• [What you have to do]: Which lines of the listing contain the string "beside", matching uppercase and lowercase exactly? Return each of those lines in full.

[BEGIN]

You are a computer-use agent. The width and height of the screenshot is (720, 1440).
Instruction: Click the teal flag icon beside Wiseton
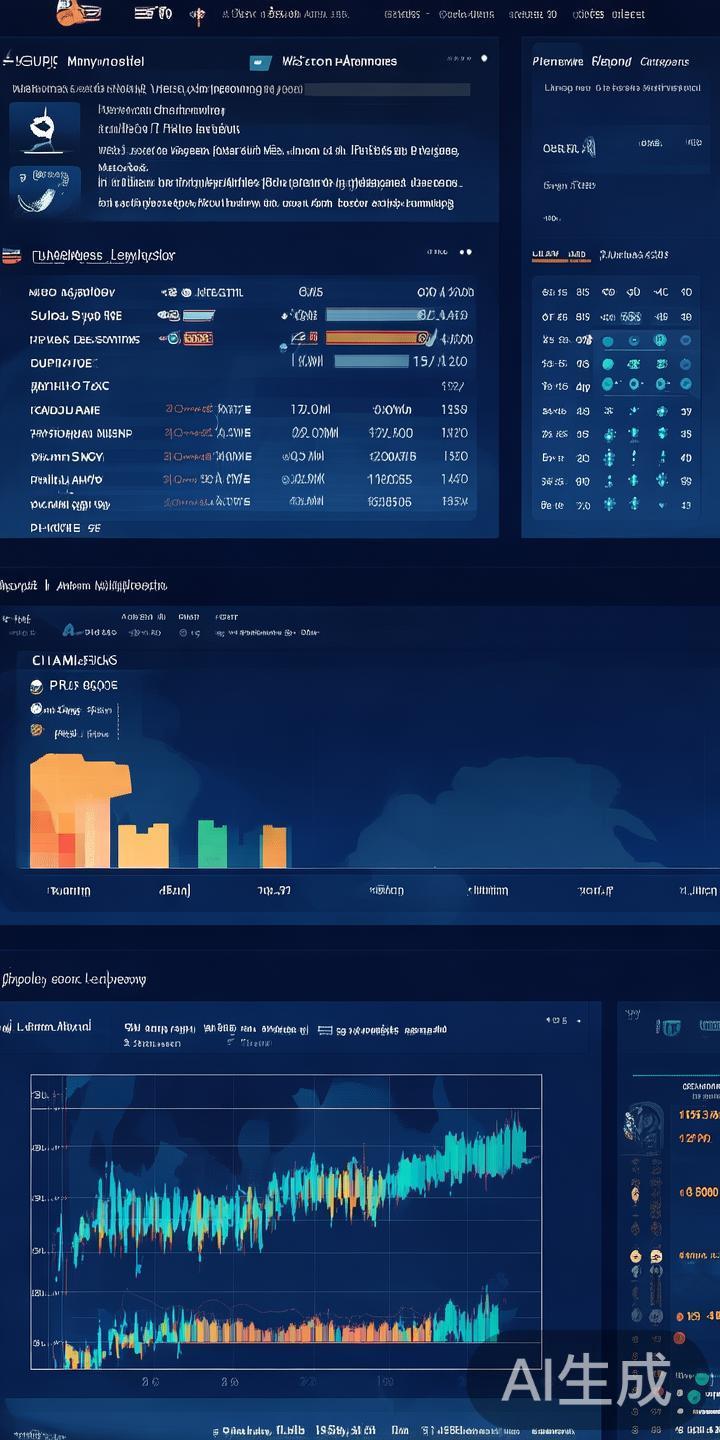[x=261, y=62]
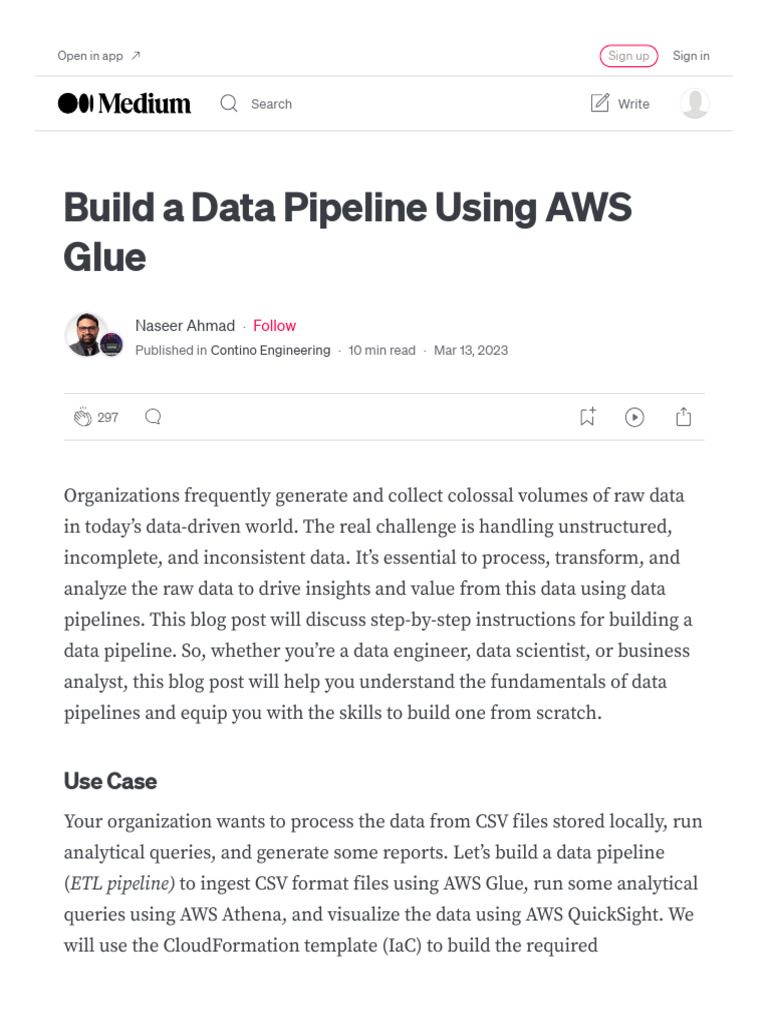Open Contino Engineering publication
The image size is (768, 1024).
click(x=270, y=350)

[END]

• [Answer below]:
Instruction: Click the teal flag icon beside Wiseton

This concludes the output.